УПРАЖНЕНИЯ
1. Какой общий вес золотых монет в мешке указан в письме, согласно фрагменту о рассказе Марка Твена?
2. Извлеките из фрагмента о рассказе Марка Твена всё, начиная со слов «Таким образом, это» и вплоть до слов «и смехотворной суетности.».
-------- ЦИТИРУЕМЫЙ ТЕКСТ
В самом деле, под конец, когда Гедлиберг полностью совращен, нет никакого смысла выбирать между мстительным замыслом каверзника и алчными мечтами горожан, замысливших разбогатеть с помощью лжи. Состязается не дьявол с человеком, а человек с человеком. И это не столько состязание, сколько слияние. Другими словами, нам, возможно, дают понять, что все граждане Гедлиберга — «проезжие», чужаки — чужие самим себе. Они считали себя чем-то одним — чистыми сердцем, закаленными и забронированными честностью, а выясняют, что они совсем другое: подверженные порче, падшие, полностью разоблаченные.

Так совратитель Гедлиберга не дьявол? А если нет, тогда и фаустовской схемы нет? А вместо нее — словесный эквивалент оптической иллюзии, когда видишь отчетливо и ясно две разные фигуры, но не в один и тот же момент? Почти каждому случалось видеть ускользающую вазу, которая вдруг показывается в виде пары силуэтов, и тут же человеческие профили необъяснимо исчезают, а на их месте оказывается ваза. Не на таком же ли эффекте основан замысел твеновского рассказа? Что контуры развратителя неотделимы от контуров развращенных, что они суть одно — нерасторжимо и жутко слиты, — но нашему взгляду не дано ухватить их одновременно? Гораздо более тонкая выдумка, чем фаустовский каркас, на котором, как было принято думать, строится рассказ Марка Твена.

С другой стороны, искуситель Гедлиберга (независимо от того, замыслен он как мефистофельская фигура или нет) обладает еще одной отличительной чертой — мы легко ее улавливаем, и это вторая оригинальная особенность рассказа. Чужак получает удовольствие от манипуляции словами: соискатель богатства должен воспроизвести определенные фразы, воспроизвести точно, до буквы. Мешок оставлен в доме четы Ричардсов, и к нему приложено объяснительное письмо. Письмо отнюдь не короткое, у него свой сюжет, траектория, устремленная к кульминации; оно обещает не меньше, чем зачин сказки. Согласно письму, в мешке «лежат золотые монеты общим весом в сто шестьдесят фунтов четыре унции». Он должен быть отдан неизвестному жителю Гедлиберга в благодарность за одну услугу. Даритель когда-то был игроком, но исправился после того, как неведомый горожанин дал ему двадцать долларов и сказал нечто, спасшее «остатки моей добродетели». Личность этого человека, говорится в письме (а мы с самого начала узнали, что все в нем сказанное — вымысел), «вы установите по тем словам, с которыми он обратился ко мне. Я убежден, что они сохранились у него в памяти».

Таким образом, это повествование закручено вокруг набора слов — фиктивных, выдуманных слов. Сюжет стремительно развивается, все усложняясь, громоздя анекдот на анекдот, и вскоре становится ясно, что «Человек, который совратил Гедлиберг» — не столько о золоте, сколько о языке. Фраза почти «правильная» сочтена мошеннической; в результате все варианты неведомого напутствия оказываются ложными, подрывают репутацию города и разоблачают его бесчестность. А в конце концов и звонкая монета превращается в слова в виде надписей на чеках. Это сам язык, пусть ставший объектом комедии, предъявлен как опасность, как проводник алчности, позора, греха и смехотворной суетности.
----------------
-------- РАЗДЕЛ ДАННЫХ
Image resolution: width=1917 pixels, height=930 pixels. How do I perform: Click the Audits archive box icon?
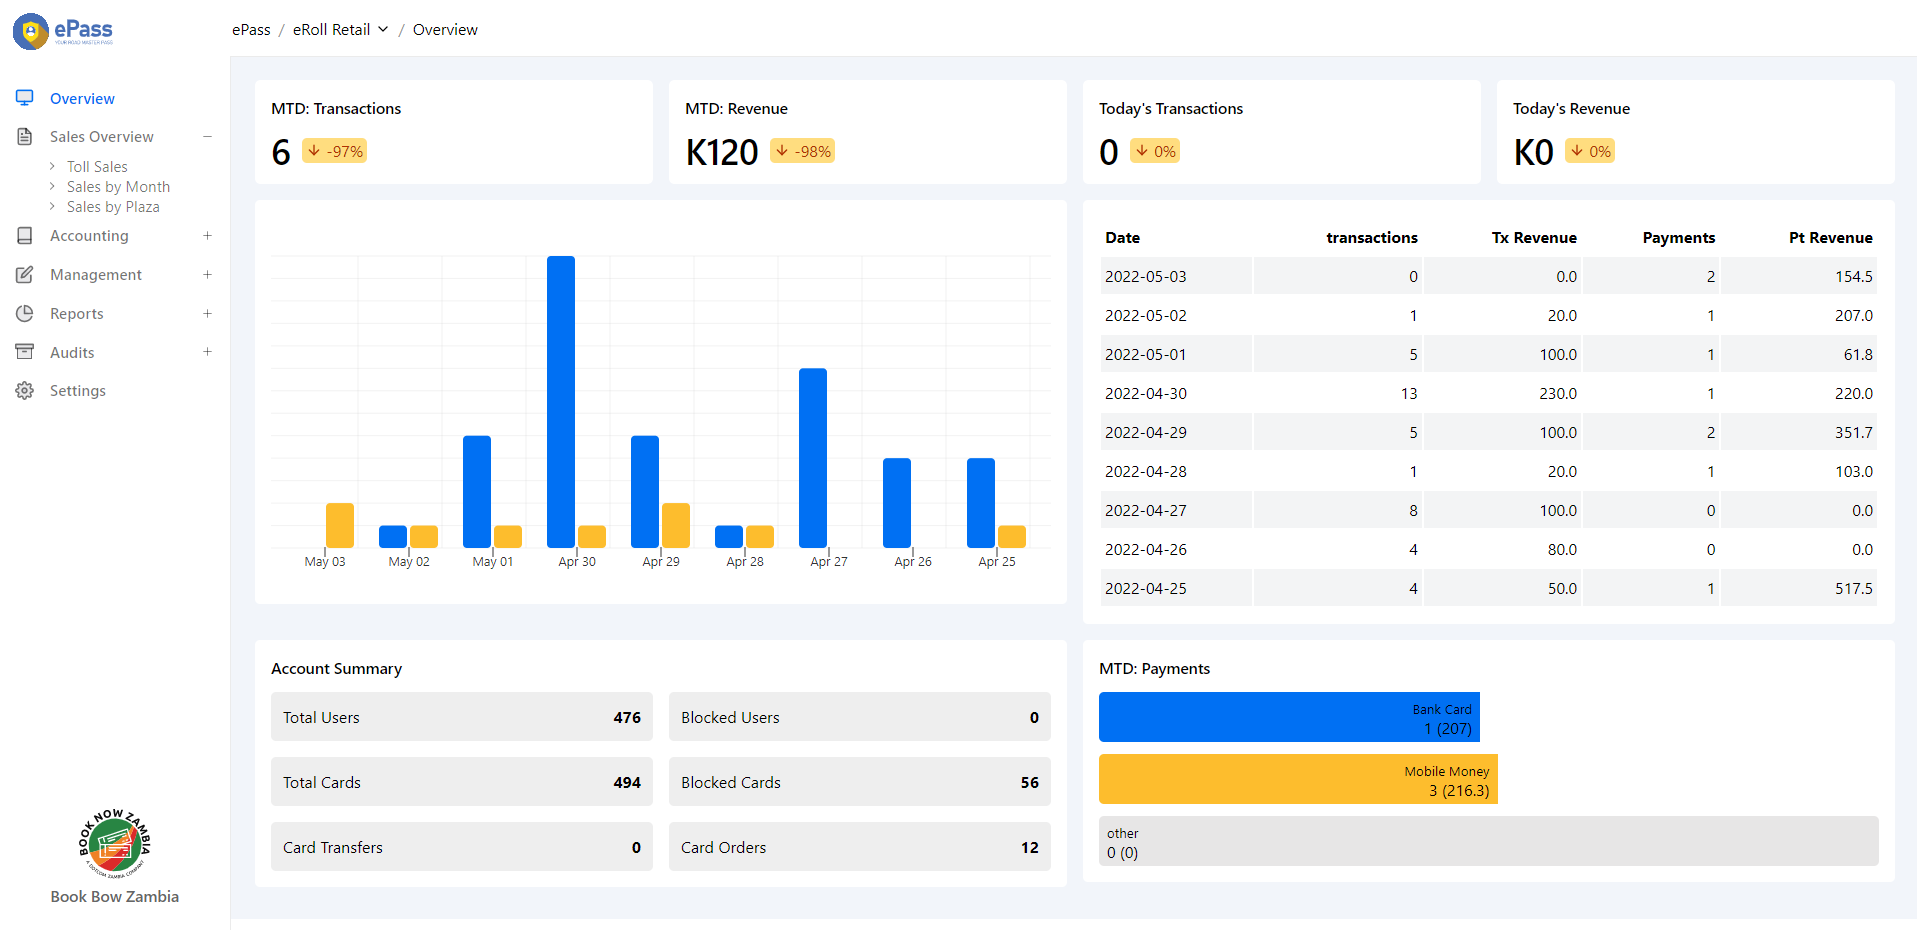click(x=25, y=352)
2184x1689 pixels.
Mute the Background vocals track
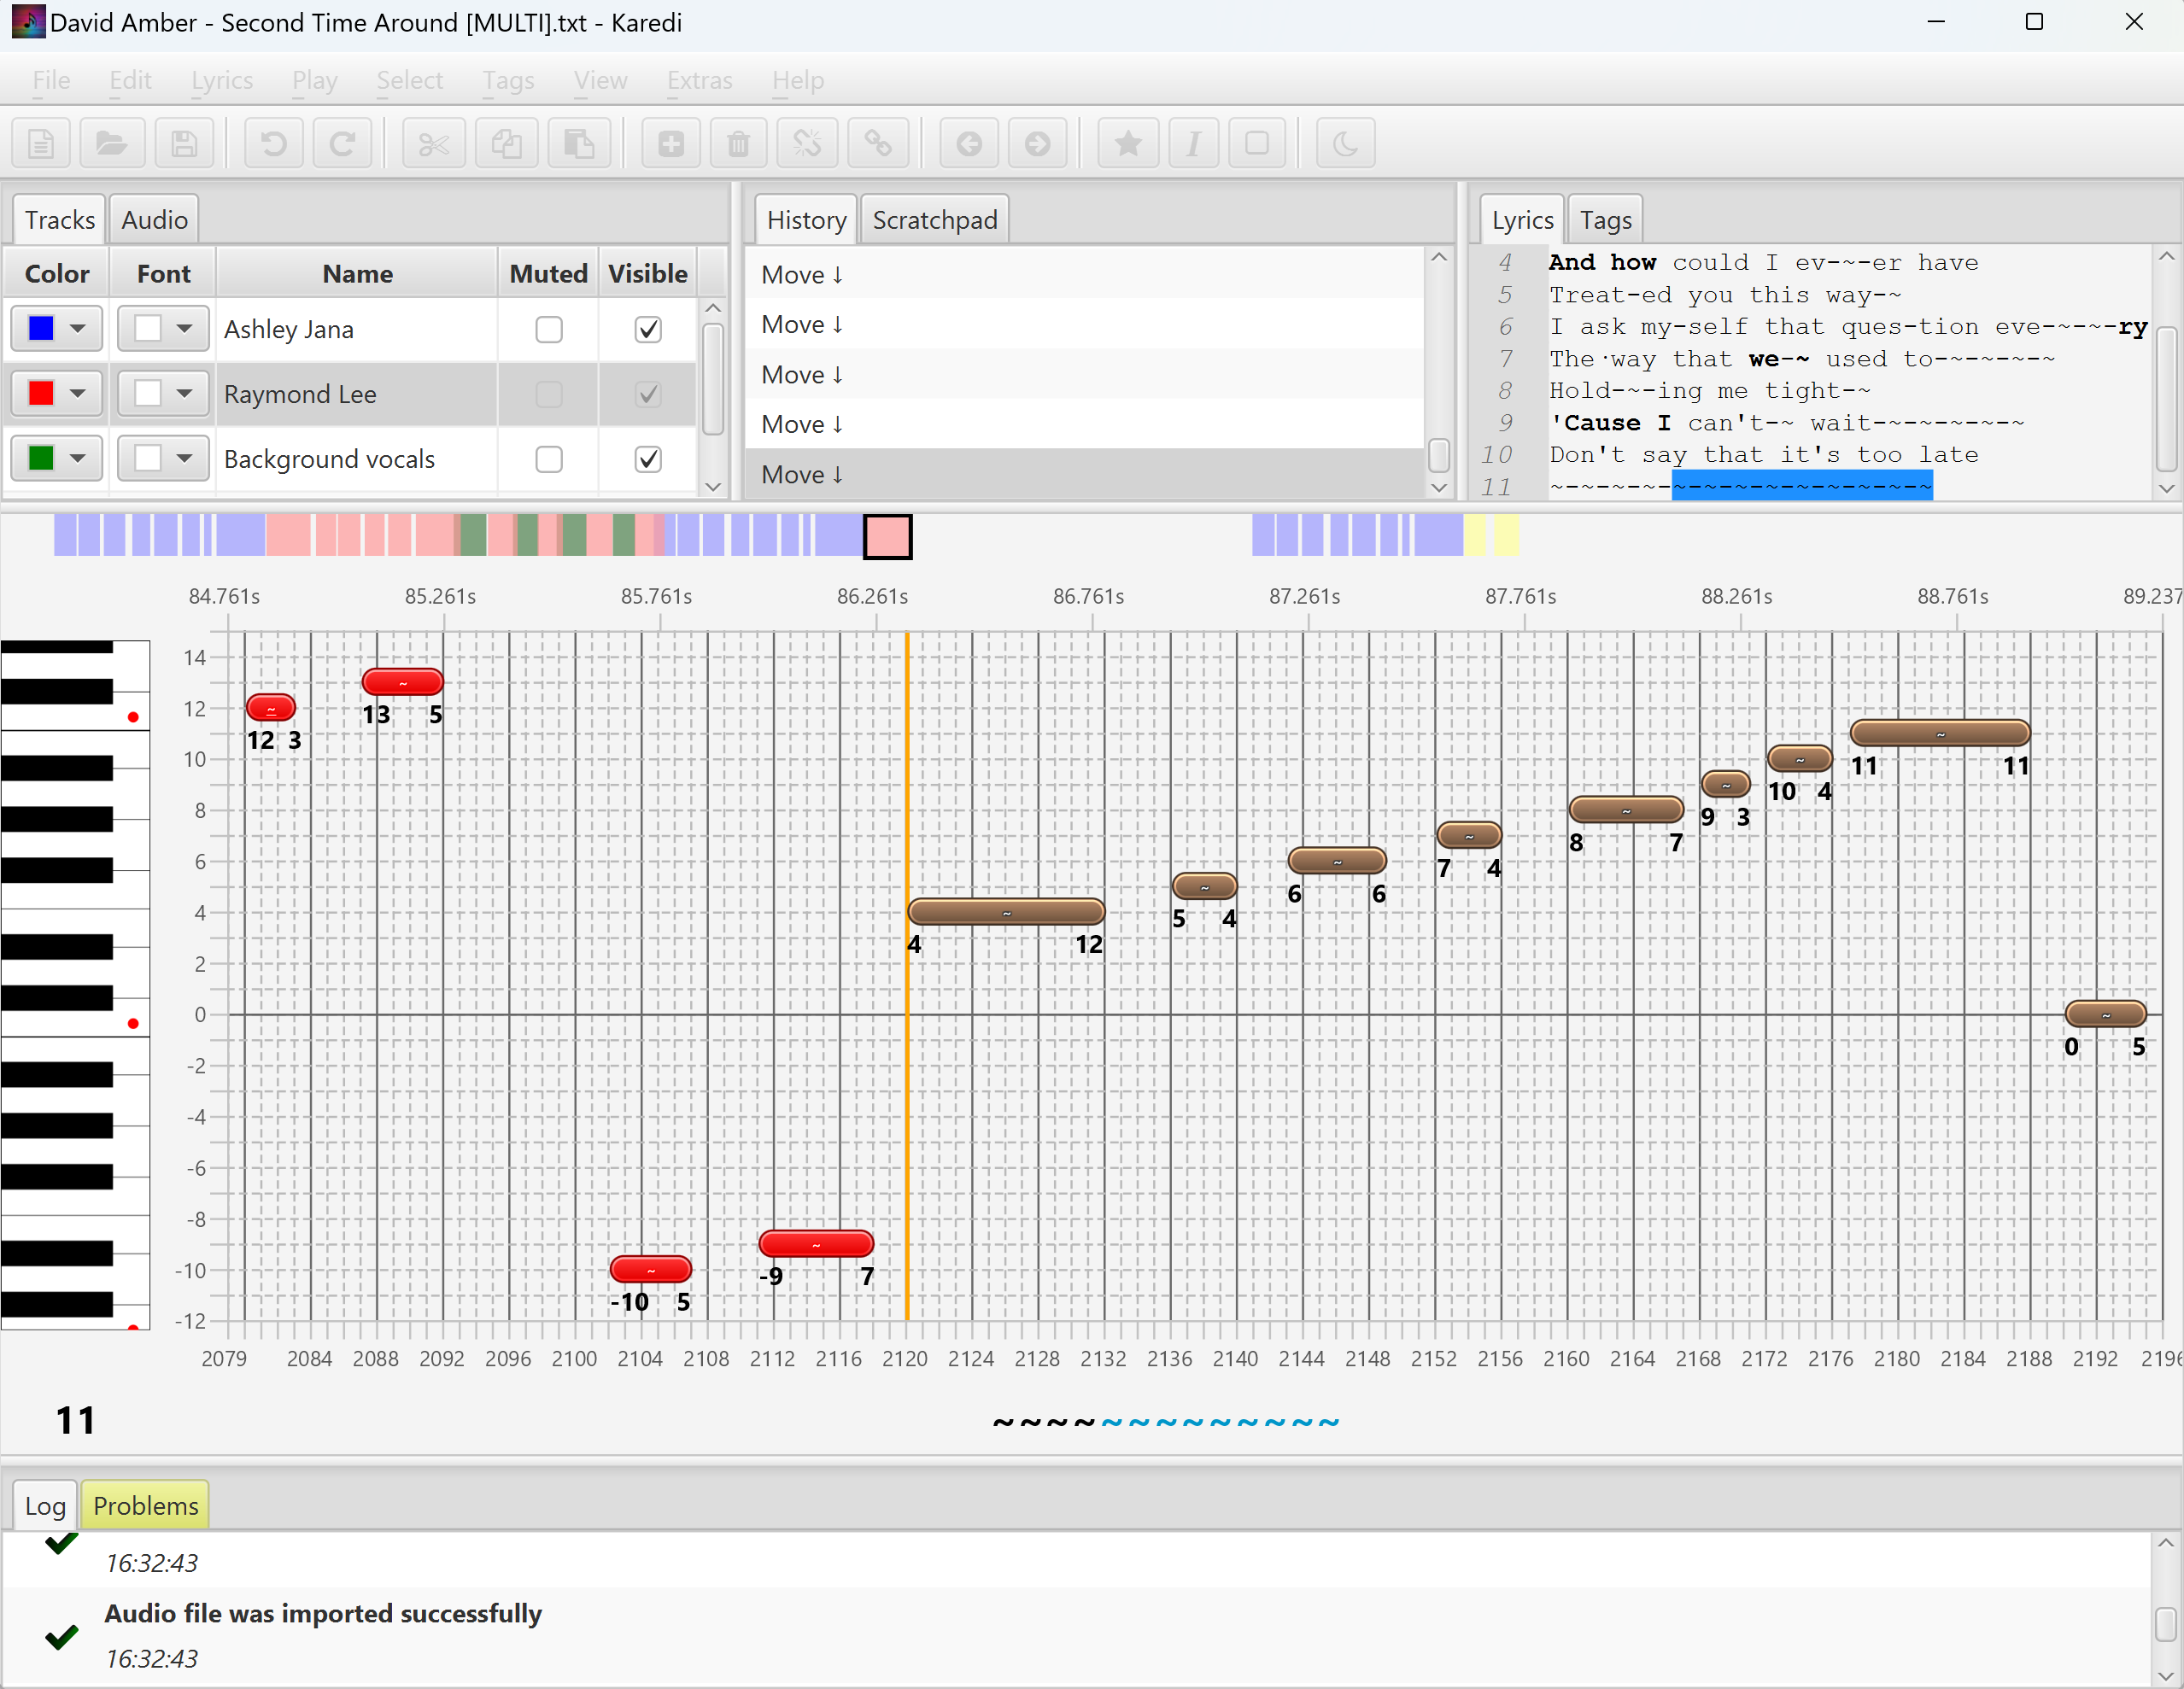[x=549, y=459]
----------------
РЕШЁННЫЕ ЗАДАНИЯ
1. Сто шестьдесят фунтов четыре унции.

2.
Таким образом, это повествование закручено вокруг набора слов — фиктивных, выдуманных слов. Сюжет стремительно развивается, все усложняясь, громоздя анекдот на анекдот, и вскоре становится ясно, что «Человек, который совратил Гедлиберг» — не столько о золоте, сколько о языке. Фраза почти «правильная» сочтена мошеннической; в результате все варианты неведомого напутствия оказываются ложными, подрывают репутацию города и разоблачают его бесчестность. А в конце концов и звонкая монета превращается в слова в виде надписей на чеках. Это сам язык, пусть ставший объектом комедии, предъявлен как опасность, как проводник алчности, позора, греха и смехотворной суетности.